Y la historia sigue, pero Esther cierra la boca, se traga las palabras, igual que se
las había tragado su abuela hasta que, siendo ya vieja, las palabras calladas se
hicieron tan grandes que reventaron en su abdomen y la devoraron desde dentro.
Entonces Lucía, su abuela, quiso que Esther, solo Esther, las escuchara; y le
pidió a Esther, y solo a Esther, que nunca se las contara a nadie. Y por eso no le
dice a Isabel que su abuela no fue a avisar a nadie porque creyó que aquella
mujer se metía en el mar para aliviarse sus partes; porque pensó que igual algún
hombre le había metido el pito, y luego todo allí abajo se le había quedado
dolorido y pegajoso; y las piernas se le habían llenado de aquella cosa caliente y
viscosa, y también de la sangre, y a lo mejor el vestido se había manchado
también con su vómito, igual que le había pasado a ella todas las veces que aquel
soldado grande y negro como la noche y que llevaba un fusil se la llevaba detrás
de un barracón. Por eso su abuela no había dicho nada, porque ella también se
acercaba a la orilla a limpiarse sus partes y la pierna buena, y la de madera
también la limpiaba, aunque el agua del mar le escociera tanto que lloraba todas
las lágrimas que, por miedo, no se atrevía a llorar cuando el soldado le hacía
aquellas cosas. Pero se produjo un milagro. Un niño mayor, «que se llamaba
Antonio, que fue mi gran amor y al que estuve años esperando —le dijo su
abuela—, se hizo cargo de mí, y el soldado no volvió a llevarme detrás de un
barracón». Semanas después ella salió del campo, y olvidó el dolor y a la mujer
que se ahogó con las enaguas flotando. Pero el día en que dio a luz a su hijo lo
recordó todo. Y las palabras se le quedaron atragantadas.

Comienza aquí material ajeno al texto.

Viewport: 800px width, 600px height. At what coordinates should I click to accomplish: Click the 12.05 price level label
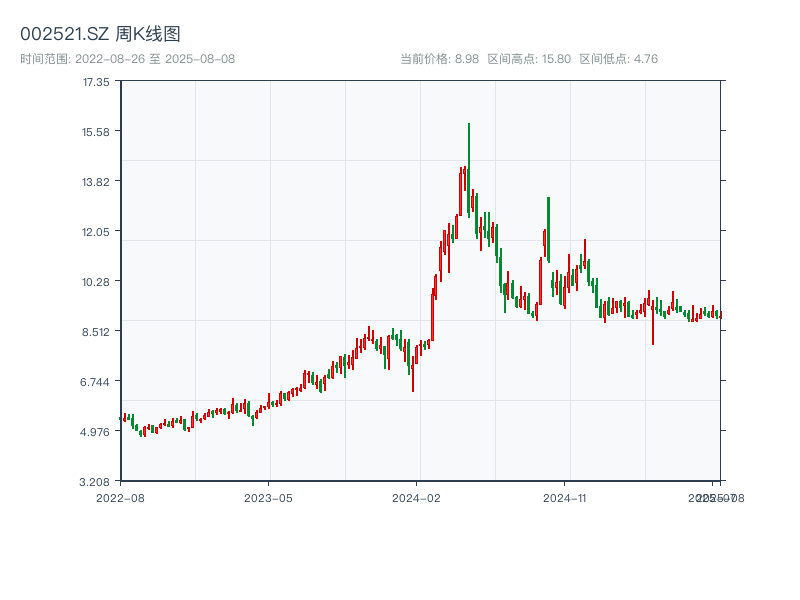96,232
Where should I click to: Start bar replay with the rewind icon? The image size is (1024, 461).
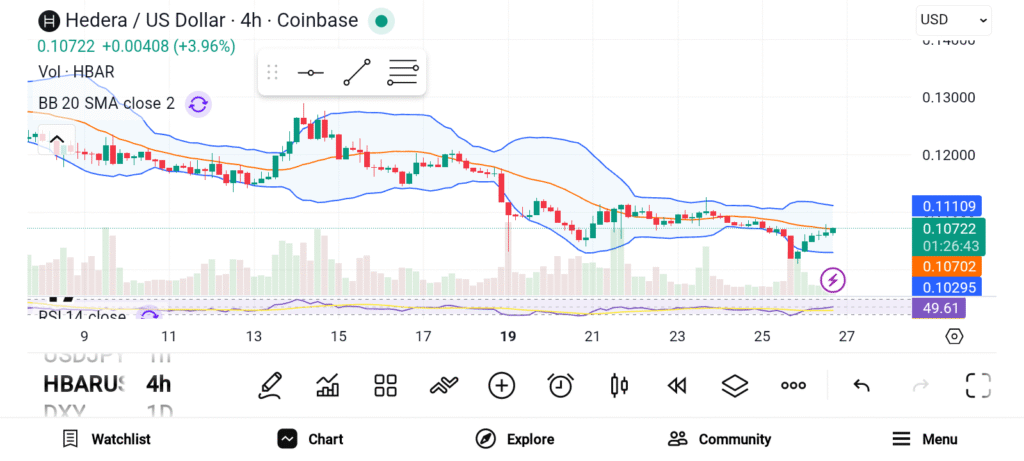point(677,385)
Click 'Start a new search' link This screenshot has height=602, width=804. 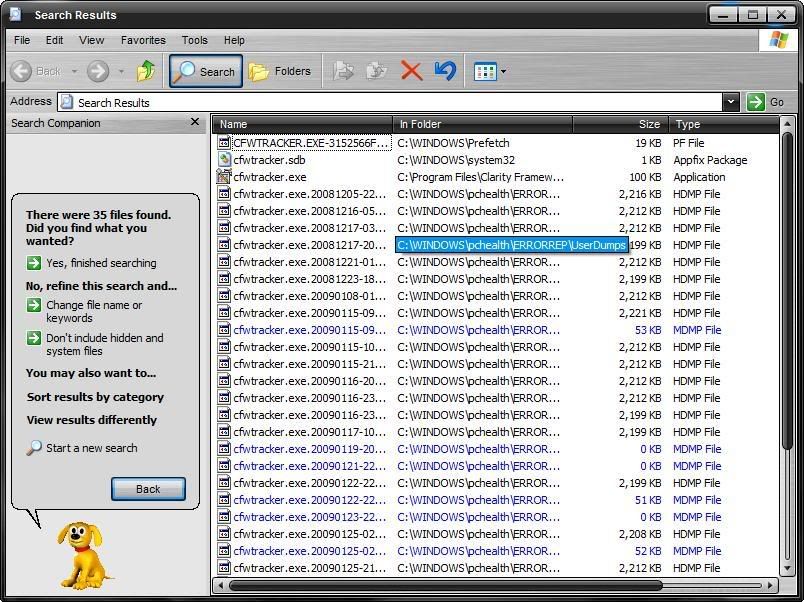(91, 448)
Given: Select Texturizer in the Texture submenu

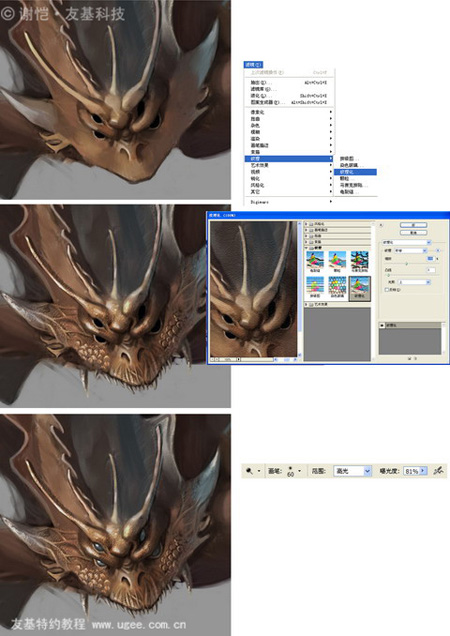Looking at the screenshot, I should coord(355,172).
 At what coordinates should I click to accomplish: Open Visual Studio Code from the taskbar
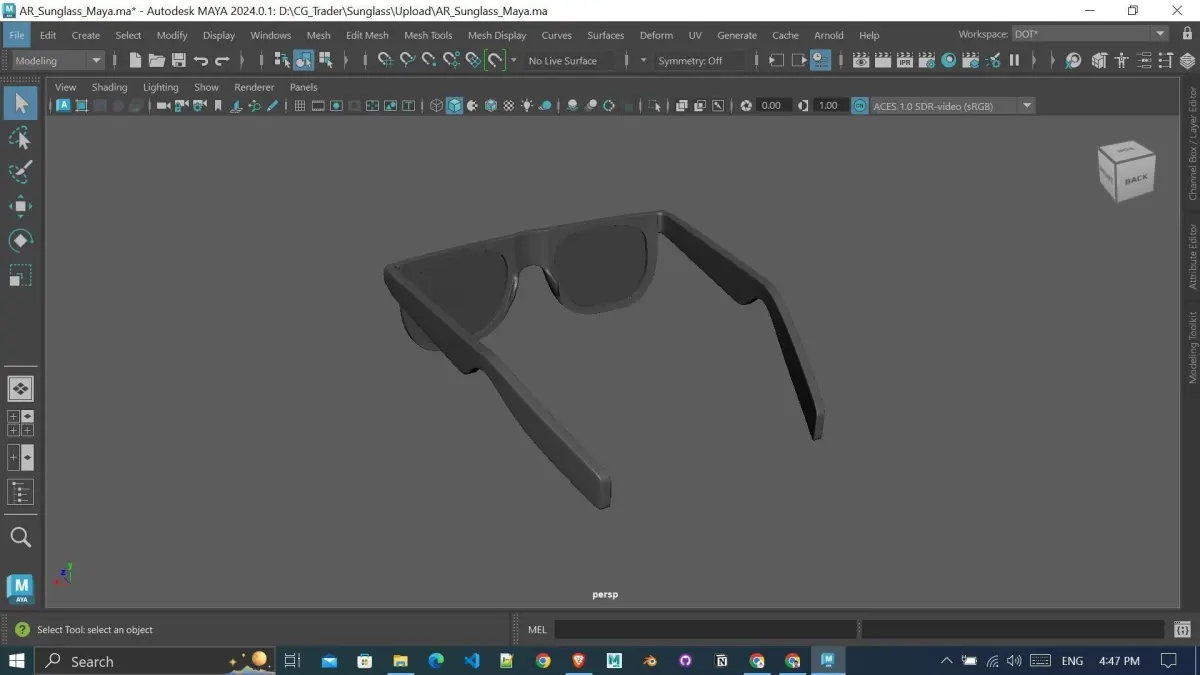pos(471,661)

Esther, que sigue sentada y abrazada a las rodillas, balanceándose de un lado
a otro como un tentetieso, se pregunta si quizás ella heredó la pena de su abuela,
igual que heredó sus pendientes, su piso de Montpellier y la cámara vieja del
padrino Francisco.
—Creo que nadie sabe cuánta gente murió aquí —dice Isabel—. Hace
veintitrés años intenté conseguir autorización para estudiar los archivos del
campo y no me lo permitieron. Estaba escribiendo mi tesis doctoral sobre la
Retirada. Mi padre también estuvo en este campo varios años, hasta que pudo
escapar. Y también era un niño, como tu abuela. Su madre murió en Argelès-sur-
Mer al poco de llegar y está enterrada en el cementerio. Me gustaría ir, a ver si
encuentro su tumba.
—Puedes ir, si quieres, pero no hay tumbas con nombre. Después de la
Segunda Guerra Mundial, juntaron los restos de todos los españoles que
murieron en el campo en una fosa común. Mezclaron sus huesos como se
mezclan los desperdicios en la basura.
La brisa del mar da un respingo y esparce olor a moluscos, riza la superficie
del agua y levanta unos centímetros la arena, que forma diversos círculos
concéntricos, como tornados en miniatura, y Esther ve cómo le cubre los tobillos
mojados a Isabel.
—¿Tú crees que sigue haciendo fotos a las cacas? —pregunta Isabel mirando
hacia el monolito.
—No debería usar ese objetivo para fotografiar objetos cercanos, no facilita el
contraste. Creo que no hace mucho que se dedica a la fotografía, pero no parece
que quiera dejarse aconsejar —dice Esther.
—¿Se lo has dicho?
—Sí, pero creo que no me toma en serio. Yo tampoco habría escuchado los
consejos de alguien que vive en una estación.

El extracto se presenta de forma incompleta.